Türkiye vizyonunun, kendisi için değerli olan "eşitlik" ve "değerler" kelimelerine dayandığını anlatan Kılıçdaroğlu, insanlar arasında eşitlik istediğini ve "değerler siyaseti" yapılmasını talep ettiğini söyledi.
Kemal Kılıçdaroğlu, iki kelimede vücut bulan anlayışı iktidara getirmek için hep birlikte çalışmak durumunda olduklarını dile getirerek "İfade edeyim herkese, 84 milyona, ülke elden gidiyor, birlikte olmak zorundayız. Birlikte mücadele etmek zorundayız. Vatan bizim vatanımız, bayrak bizim bayrağımız. Tıpkı Mustafa Kemal Atatürk'ün önderliğinde kazandığımız milli Kurtuluş Savaşı gibi. Neye inandığımız, geçmişte hangi partiyi desteklediğimiz önemli değil, eski tartışmaları bir tarafa bırakıp gerçek değişimi sağlamak için birlikte çalışmak zorundayız. Demokrasi ve adalet mücadelesini kimseyi ayırmadan, kimseyi ötekileştirmeden, kimseyi dışlamadan hep birlikte bu mücadeleyi vermeliyiz." dedi.
- "Vicdanımızın sesini dinlemek zorundayız''
İktidara geldiklerinde değişmeyeceğinin sözünü veren Kılıçdaroğlu, şunları aktardı:
"Bugüne kadar değinmediğim iki konuya daha değineceğim. Samimi olacağım, düşündüklerimi amasız, fakatsız sizlerle paylaşıyorum. Bir, bazıları halen öğretilmiş çaresizlikle bir partinin ve bir parti liderinin halkını dinlemesini bir zayıflıkmış olarak algılıyor. Bir liderin kibar olmaması gerektiğini söylüyorlar. İyi kalpli olmak, iyi olmak, devlet adamı olmak zayıflıkmış gibi gösteriyorlar. Dostlarım, biz birlikte oluyoruz ve birlikte iktidar oluyoruz ve ben iktidar olduğumuzda asla değişmeyeceğim. Ben neysem oyum. Nerede durduğumu biliyorsunuz ve bunu değiştirmek niyetinde değilim. Kibar olmayı, dinlemeyi, anlamayı, dezavantajlı olanların derdine koşmayı değiştiremem, değiştirmeyeceğim, tam aksine inadına koşacağım. Unutmayın, iyi insan olmayı zayıflık olarak gösterenler, bir yüzükle yola çıkanlar bugün milletin celladı haline geldi. Onlar saraylarda fink atıyorlar, millet ise aç. Kendi celladınızı seçmeyin. Bu şov dünyası da değil, bu bir demokrasi arayışı. Ciddi olmak zorundayız, vicdanımızın sesini dinlemek zorundayız, ahlaklı olmak zorundayız ve en önemlisi ahlaki değerlerimizi yüceltmek zorundayız."
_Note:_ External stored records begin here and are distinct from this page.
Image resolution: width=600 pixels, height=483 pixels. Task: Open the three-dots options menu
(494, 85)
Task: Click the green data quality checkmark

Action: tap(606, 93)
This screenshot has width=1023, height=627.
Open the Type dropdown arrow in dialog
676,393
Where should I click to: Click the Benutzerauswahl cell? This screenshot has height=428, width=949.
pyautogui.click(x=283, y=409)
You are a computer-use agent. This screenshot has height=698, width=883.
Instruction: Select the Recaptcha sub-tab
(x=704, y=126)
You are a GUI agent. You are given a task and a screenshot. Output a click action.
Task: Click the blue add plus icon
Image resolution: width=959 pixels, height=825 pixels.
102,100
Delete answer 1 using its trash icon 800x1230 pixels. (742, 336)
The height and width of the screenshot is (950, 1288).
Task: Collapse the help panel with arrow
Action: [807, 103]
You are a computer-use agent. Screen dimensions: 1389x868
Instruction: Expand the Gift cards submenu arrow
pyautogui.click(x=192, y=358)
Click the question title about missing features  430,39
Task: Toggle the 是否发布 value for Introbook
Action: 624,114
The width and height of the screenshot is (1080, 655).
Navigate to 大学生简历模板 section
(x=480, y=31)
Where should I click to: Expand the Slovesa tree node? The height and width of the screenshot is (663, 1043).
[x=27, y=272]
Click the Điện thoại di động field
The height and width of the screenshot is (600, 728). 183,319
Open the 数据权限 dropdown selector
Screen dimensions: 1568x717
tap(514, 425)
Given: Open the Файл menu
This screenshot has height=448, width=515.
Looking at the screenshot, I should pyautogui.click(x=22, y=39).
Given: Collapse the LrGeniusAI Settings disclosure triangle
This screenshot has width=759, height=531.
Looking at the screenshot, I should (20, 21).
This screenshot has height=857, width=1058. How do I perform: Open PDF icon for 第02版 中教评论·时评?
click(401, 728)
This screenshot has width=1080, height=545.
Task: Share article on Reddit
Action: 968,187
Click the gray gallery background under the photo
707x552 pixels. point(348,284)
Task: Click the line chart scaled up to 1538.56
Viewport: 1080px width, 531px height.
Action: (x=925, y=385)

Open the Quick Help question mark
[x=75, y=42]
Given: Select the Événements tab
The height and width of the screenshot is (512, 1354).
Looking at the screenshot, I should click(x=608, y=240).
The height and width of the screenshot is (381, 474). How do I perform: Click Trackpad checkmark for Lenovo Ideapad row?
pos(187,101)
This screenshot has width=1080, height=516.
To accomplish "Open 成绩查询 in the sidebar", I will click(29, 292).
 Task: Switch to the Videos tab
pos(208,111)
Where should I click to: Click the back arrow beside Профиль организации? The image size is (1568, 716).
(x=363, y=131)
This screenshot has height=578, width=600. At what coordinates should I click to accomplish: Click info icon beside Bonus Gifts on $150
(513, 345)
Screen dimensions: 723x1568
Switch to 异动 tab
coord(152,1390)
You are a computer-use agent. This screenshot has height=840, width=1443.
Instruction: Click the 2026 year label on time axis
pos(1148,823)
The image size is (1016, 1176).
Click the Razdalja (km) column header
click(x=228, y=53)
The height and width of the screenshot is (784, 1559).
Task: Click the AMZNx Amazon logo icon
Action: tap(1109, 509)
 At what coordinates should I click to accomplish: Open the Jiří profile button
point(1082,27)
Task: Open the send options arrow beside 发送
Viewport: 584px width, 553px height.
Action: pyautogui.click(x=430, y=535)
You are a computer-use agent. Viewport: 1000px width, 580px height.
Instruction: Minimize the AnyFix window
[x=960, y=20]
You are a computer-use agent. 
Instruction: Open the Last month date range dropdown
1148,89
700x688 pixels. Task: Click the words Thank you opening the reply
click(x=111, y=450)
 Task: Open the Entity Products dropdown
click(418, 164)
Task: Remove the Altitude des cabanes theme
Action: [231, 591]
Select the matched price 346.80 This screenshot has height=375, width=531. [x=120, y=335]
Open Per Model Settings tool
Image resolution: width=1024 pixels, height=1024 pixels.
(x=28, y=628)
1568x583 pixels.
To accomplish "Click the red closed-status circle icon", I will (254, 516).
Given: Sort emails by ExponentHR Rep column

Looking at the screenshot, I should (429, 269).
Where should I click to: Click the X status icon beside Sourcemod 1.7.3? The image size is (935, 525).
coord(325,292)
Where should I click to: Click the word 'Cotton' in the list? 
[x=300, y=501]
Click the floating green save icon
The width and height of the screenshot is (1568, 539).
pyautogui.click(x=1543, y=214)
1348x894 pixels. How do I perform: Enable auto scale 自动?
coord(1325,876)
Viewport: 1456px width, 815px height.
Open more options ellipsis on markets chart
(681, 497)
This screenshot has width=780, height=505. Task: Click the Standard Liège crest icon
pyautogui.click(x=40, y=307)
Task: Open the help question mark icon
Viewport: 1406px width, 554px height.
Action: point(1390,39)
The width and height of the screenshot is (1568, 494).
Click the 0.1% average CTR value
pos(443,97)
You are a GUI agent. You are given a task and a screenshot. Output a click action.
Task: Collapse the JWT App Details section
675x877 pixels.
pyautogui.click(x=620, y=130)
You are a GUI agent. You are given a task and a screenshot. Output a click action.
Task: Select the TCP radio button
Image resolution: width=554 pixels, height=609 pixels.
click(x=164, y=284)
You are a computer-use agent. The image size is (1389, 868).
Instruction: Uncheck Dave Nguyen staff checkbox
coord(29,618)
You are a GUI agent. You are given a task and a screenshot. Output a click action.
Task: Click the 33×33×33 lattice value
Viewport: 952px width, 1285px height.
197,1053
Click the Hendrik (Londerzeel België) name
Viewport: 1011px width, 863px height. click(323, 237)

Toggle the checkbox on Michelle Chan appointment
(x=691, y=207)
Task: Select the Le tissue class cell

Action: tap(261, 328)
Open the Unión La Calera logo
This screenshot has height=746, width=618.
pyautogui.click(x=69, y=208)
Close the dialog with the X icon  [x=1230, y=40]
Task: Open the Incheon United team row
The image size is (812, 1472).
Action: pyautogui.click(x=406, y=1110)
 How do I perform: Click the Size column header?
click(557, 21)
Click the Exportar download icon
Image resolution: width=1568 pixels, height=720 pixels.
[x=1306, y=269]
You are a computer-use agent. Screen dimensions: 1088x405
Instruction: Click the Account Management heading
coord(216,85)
CHP'nin geçmişte hatalar yaptığını söyleyen Kılıçdaroğlu, "Biz bugün çok mükemmel bir parti iddiasında değiliz ama biz hatalarımızdan ders çıkarmasını bilen bir partiyiz. Siz de Allah da şahidimdir ki kendimizi geliştirmek ve düzeltmek için çok çaba harcıyoruz. İnanmaktan, denemekten, öğrenmekten ve şükretmekten vazgeçmeyenlerin başına harika şeyler gelir. İşte biz şu an bu ortamdayız ve tam anlamıyla mükemmel olmasak da mükemmel bir göreve talibiz. İşsizlere iş sağlamak, ülkeye kardeşliği getirmek, milleti huzura kavuşturmak. Hiçbir çocuğun yatağa aç girmediği, bölgesinde ve dünyada saygınlığı olan bir ülkeyi yeniden inşa etmek. Bu söylediklerime inandıysanız bize katılın." diye konuştu.
Kılıçdaroğlu, konuşmasının ardından eşi Selvi Kılıçdaroğlu ile katılımcılara karanfil dağıttı. Kılıçdaroğlu, sahnede seslendirilen "Eşkıya dünyaya hükümdar olmaz" ve "Güzel günler göreceğiz" şarkılarına eşlik etti.
- Mitingden notlar
Çok sayıda polisin görev aldığı ve güvenlik amacıyla bariyerlerle kapatılan alanda, yaya ekiplerin yanı sıra mobil görüntüleme ve plaka tanıma sistemiyle denetimler yapıldı. Çevrede atlı zabıtalar da yer aldı.
Toplumsal olaylara müdahale aracı, itfaiye aracı ve ambulansların meydanın farklı noktalarında tedbir amaçlı bekletildiği görüldü. Deniz tarafında ise deniz polisi botu, deniz zabıtası botu ve Sahil Güvenlik teknesi güvenlik amacıyla hazır bulundu.
- İETT ek seferler düzenledi
Ek seferler düzenleyen İETT, Maltepe Etkinlik Alanı'ndaki miting için mevcutta hizmet veren hatlara ek olarak dört geçici hat oluşturdu.
CHP üyeleri ve vatandaşlar, miting saatinin yaklaşmasıyla kara yolunda otobüslerle, deniz yolunda ise feribotlarla alana yakın noktaya geldi.
Güvenlik nedeniyle alana çıkan yolların trafiğe kapatıldığı noktalarda vatandaşlar otobüslerden inerek alana yürüdü. Bazı vatandaşlar ise yakındaki iskeleye feribotlarla gelerek alana ulaştı. Ellerinde Türk bayrağı, CHP flaması ve Atatürk portresi bulunan vatandaşlar, kontrol noktalarındaki üst aramalarının ardından etkinlik alanına giriş yaptı.
Katılımcılar, sahneden seslendirilen şarkılara eşlik etti ve zaman zaman sloganlar attı.
CHP Grup Başkanvekili Engin Altay, CHP genel başkan yardımcıları, milletvekilleri, belediye başkanları ve parti meclisi üyeleri, platforma çıkarak katılımcıları selamladı.